§ **Extract provided**:
►

More than 120 E&Ps filed for bankruptcy protection in the U.S. during 2016 and 2017, representing approximately $80 billion in liabilities. An important element of the bankruptcy process is the ability of companies to reject uneconomic and burdensome contacts, helping to correct the subject companies’ cost structure. These contract rejections have—and will continue to—affect oilfield service and midstream companies. Here are the effects of E&P bankruptcies on the energy supply chain and recommendations to better navigate the changing environment.

Specifically, two aspects of E&P restructurings are causing issues for supply companies: contract rejections and capex reductions. In a Chapter 11 bankruptcy, debtors have the ability under certain circumstances to reject executory contracts that are no longer providing value to the estate. Examples include leases, master service agreements, transportation and gathering agreements and other contracts where parties have not completed performance.

Rejection of an executory contract relieves the debtor from performing its remaining obligations and can no longer be compelled to perform. The other party is entitled to an unsecured claim equal to damages caused by the rejection. These damages are generally calculated as the present value of the lost profits.

Emas Chiyoda Subsea Ltd. is a recent case with significant contract rejection implications. Under bankruptcy code, Emas would be required to pay counterparties the damages–the net profits lost—from contract terminations. Future payments for three out of the seven contracts Emas plans to reject are estimated to be $342 million. To put that in perspective, all of the debtor’s other unsecured debt and trade payables combined totaled approximately $277 million. Future payments under a rejected contract are not equivalent to lost profits by which a damage claim is determined; however, reference to the future payments amount illustrates the potential magnitude of the impact of contract rejections.

◄

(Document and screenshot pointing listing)

►

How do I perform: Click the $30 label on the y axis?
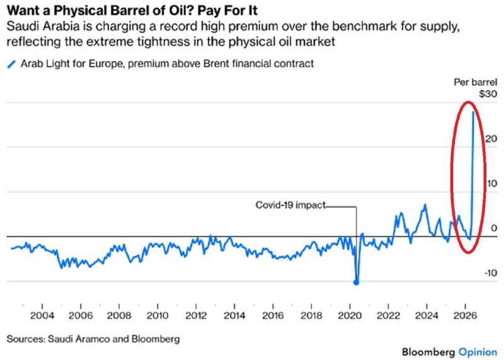488,94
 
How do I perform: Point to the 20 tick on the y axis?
490,139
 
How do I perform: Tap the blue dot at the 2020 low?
357,282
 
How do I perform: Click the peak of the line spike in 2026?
473,112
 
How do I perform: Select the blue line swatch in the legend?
10,64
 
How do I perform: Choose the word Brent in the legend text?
209,64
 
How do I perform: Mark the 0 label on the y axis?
494,228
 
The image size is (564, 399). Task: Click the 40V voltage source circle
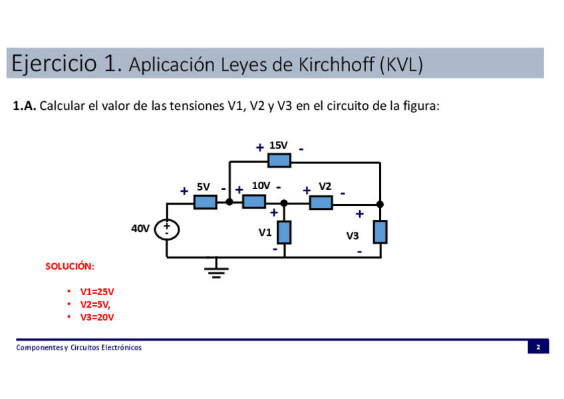pos(166,229)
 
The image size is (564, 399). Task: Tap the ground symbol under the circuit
pos(215,270)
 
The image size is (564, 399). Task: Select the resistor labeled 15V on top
pos(279,161)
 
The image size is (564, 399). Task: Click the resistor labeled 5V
pos(206,202)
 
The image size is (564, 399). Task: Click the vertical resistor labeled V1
pos(285,232)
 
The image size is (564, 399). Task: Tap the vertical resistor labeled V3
pos(380,232)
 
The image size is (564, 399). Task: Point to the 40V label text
pos(140,228)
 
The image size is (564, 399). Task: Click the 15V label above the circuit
pos(278,145)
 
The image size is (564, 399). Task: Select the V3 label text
pos(352,236)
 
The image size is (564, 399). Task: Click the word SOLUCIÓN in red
pos(70,266)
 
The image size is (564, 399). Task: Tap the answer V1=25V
pos(97,292)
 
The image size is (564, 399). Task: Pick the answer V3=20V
pos(97,317)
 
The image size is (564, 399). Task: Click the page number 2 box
pos(538,347)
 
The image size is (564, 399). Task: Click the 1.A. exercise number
pos(25,106)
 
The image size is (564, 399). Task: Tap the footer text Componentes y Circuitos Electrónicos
pos(79,348)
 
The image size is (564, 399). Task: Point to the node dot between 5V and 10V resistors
pos(229,202)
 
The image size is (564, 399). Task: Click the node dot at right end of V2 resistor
pos(380,204)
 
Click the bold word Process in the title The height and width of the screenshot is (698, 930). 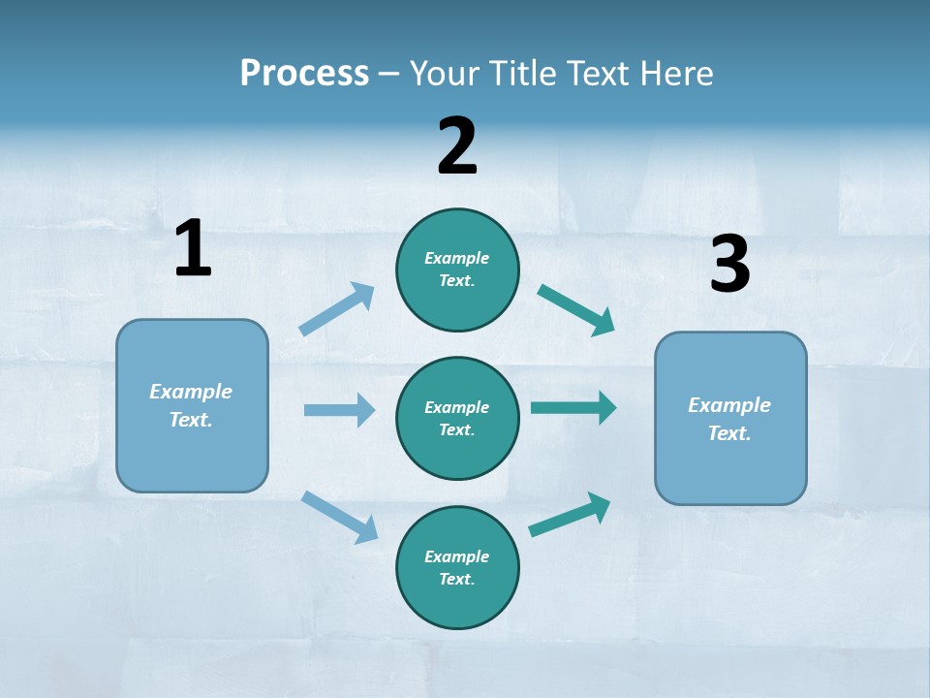(x=304, y=74)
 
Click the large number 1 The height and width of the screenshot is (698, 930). (x=193, y=249)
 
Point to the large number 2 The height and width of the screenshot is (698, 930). (x=457, y=146)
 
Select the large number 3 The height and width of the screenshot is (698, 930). (x=729, y=265)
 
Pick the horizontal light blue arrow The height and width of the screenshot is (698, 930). (x=339, y=410)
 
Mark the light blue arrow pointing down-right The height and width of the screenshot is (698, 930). (x=339, y=517)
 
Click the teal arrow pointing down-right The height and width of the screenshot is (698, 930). (x=576, y=310)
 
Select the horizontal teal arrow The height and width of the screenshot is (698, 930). (x=574, y=408)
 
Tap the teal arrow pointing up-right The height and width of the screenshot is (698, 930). (x=571, y=515)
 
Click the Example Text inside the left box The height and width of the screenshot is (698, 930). (x=191, y=405)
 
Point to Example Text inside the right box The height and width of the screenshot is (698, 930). (x=729, y=419)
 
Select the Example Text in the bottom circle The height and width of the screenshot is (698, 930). (x=457, y=567)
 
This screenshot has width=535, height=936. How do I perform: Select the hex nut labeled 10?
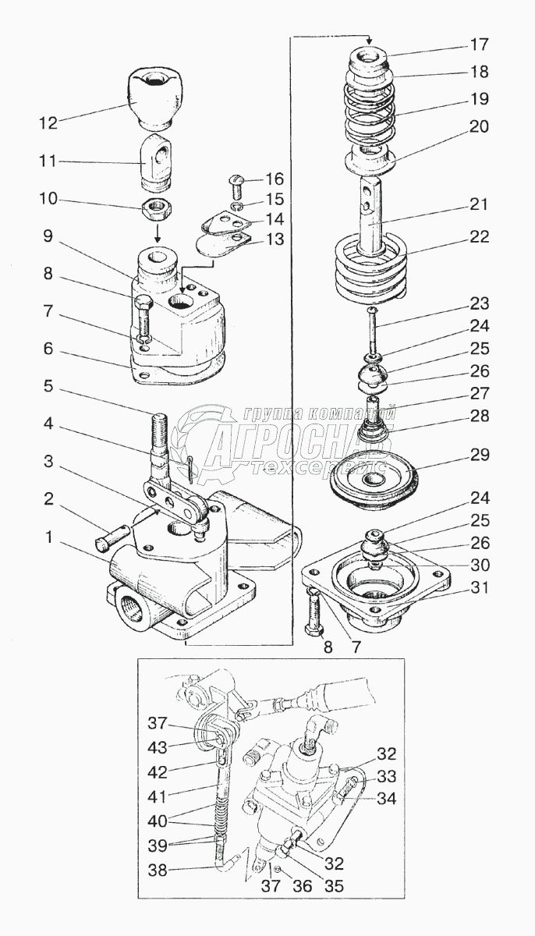click(x=158, y=207)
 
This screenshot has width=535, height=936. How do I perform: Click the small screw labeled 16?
click(x=239, y=185)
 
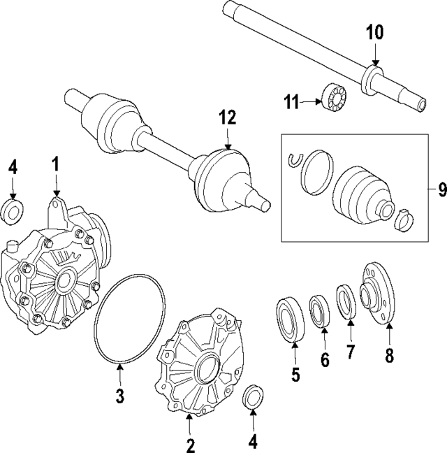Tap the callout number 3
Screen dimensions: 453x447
click(x=119, y=396)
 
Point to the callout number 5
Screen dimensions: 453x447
click(x=295, y=375)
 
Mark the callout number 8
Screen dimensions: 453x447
click(x=390, y=355)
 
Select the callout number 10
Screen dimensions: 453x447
click(x=375, y=32)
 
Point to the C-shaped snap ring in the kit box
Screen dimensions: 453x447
click(x=295, y=160)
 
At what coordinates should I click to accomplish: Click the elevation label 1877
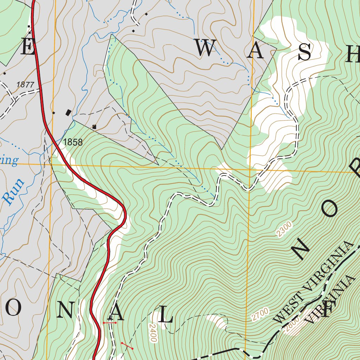tap(25, 85)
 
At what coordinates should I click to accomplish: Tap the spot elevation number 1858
tap(73, 142)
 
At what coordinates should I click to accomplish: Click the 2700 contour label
tap(260, 314)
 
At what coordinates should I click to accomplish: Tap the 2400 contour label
tap(153, 333)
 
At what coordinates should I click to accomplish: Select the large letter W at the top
tap(205, 49)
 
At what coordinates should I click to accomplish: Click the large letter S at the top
tap(304, 53)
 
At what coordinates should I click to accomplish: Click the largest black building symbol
tap(69, 112)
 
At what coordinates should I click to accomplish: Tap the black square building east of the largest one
tap(94, 127)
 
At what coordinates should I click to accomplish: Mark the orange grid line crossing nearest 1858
tap(52, 164)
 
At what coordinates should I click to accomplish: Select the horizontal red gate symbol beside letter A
tap(109, 322)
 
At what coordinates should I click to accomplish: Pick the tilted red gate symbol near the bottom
tap(127, 346)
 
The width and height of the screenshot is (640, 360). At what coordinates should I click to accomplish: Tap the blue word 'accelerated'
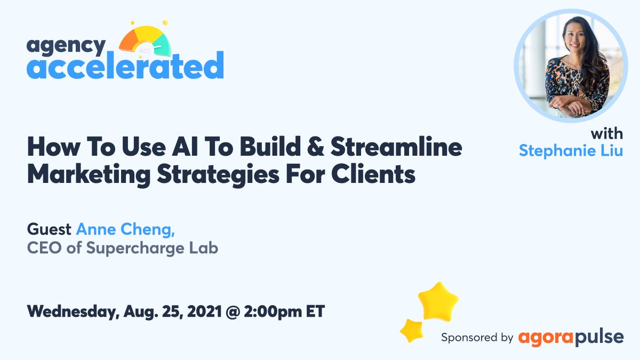pos(125,66)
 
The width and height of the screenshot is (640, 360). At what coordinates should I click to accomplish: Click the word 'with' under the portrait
pos(606,133)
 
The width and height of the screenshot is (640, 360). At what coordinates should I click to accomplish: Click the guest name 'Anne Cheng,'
pos(126,229)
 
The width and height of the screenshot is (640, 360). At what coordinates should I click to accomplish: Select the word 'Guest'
pos(49,229)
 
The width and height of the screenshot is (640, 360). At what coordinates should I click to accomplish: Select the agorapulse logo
pos(570,337)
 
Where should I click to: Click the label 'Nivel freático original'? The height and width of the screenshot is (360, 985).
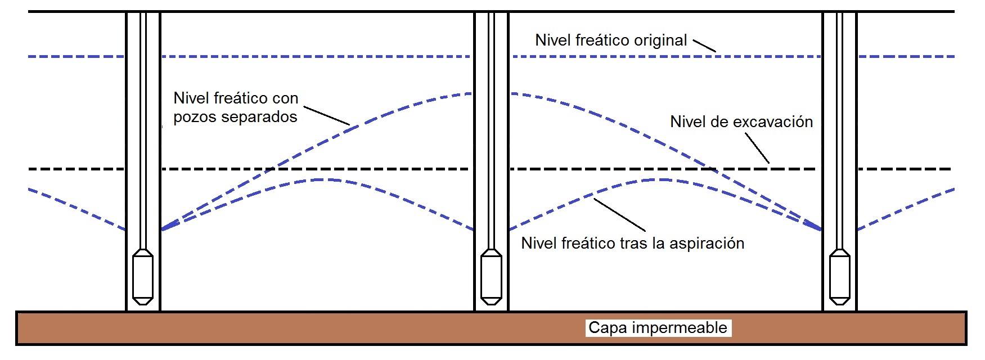[x=611, y=40]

◄

§ **Task set**:
1 – According to the article on E&P bankruptcies, what two aspects of E&P restructurings are causing issues for supply companies?
2 – Repeat the article on E&P bankruptcies word for word between "Emas Chiyoda Subsea" and "of contract rejections.", inclusive.
3 – Write the next part of the article on E&P bankruptcies, picking up after its final sentence.

§ **Task answers**:
1 – Contract rejections and capex reductions.

2 –
Emas Chiyoda Subsea Ltd. is a recent case with significant contract rejection implications. Under bankruptcy code, Emas would be required to pay counterparties the damages–the net profits lost—from contract terminations. Future payments for three out of the seven contracts Emas plans to reject are estimated to be $342 million. To put that in perspective, all of the debtor’s other unsecured debt and trade payables combined totaled approximately $277 million. Future payments under a rejected contract are not equivalent to lost profits by which a damage claim is determined; however, reference to the future payments amount illustrates the potential magnitude of the impact of contract rejections.

3 –
As E&P companies’ profitability declined, many looked to the rejection of uneconomic executory contracts for relief. The rejection or renegotiation of these contracts transferred the problem from the E&P to the service provider in several ways that were not immediately obvious. Three segments affected by E&P bankruptcies include onshore services, offshore services and midstream services.

Onshore service providers

Providers of onshore oilfield services have, perhaps, felt more than others the effects of the rejection or cancellation of master service agreements (MSA) and operating contracts by bankrupted E&Ps.

Distressed E&Ps have streamlined supply chains by consolidating vendor bases and have reduced the risk of disruption by upgrading to higher credit quality counterparties. For longer-term contracts, there has been a distinct shift away from providers with weaker balance sheets and restricted access to capital. Also, as the industry operates at lower utilization levels, operators are seeking better equipment from providers; in many instances, this belongs to larger service companies. The result has disproportionately distressed many smaller service providers, which generated revenue through a limited number of high-value contracts.

For example, driller Helmerich & Payne Inc. reported in its quarterly financials that backlog has fallen from $5 billion in the third quarter of 2014 to $1.4 billion in the second quarter of 2017. Of the $3.6-billion decrease, U.S. onshore activity accounted for $2.9 billion of the decline—approximately 80%. During 2016, H&P notably saw 50% of its drilling contracts cancelled. Not every risk can be completely mitigated and the current downturn may prove to be one such risk. However, various service providers have successfully reduced their exposure by managing credit and counterparty risks, providing commodity-indexed pricing and maintaining high safety standards.

Rig contracts are off-balance-sheet obligations. While such contracts are, therefore, not separately valued to either party, they do constitute significant backlog to both parties. These contracts contribute to the value of the company as a whole during transactions and are often mentioned by bond-rating agencies during credit reviews, highlighting another way contract rejections affect drilling service providers.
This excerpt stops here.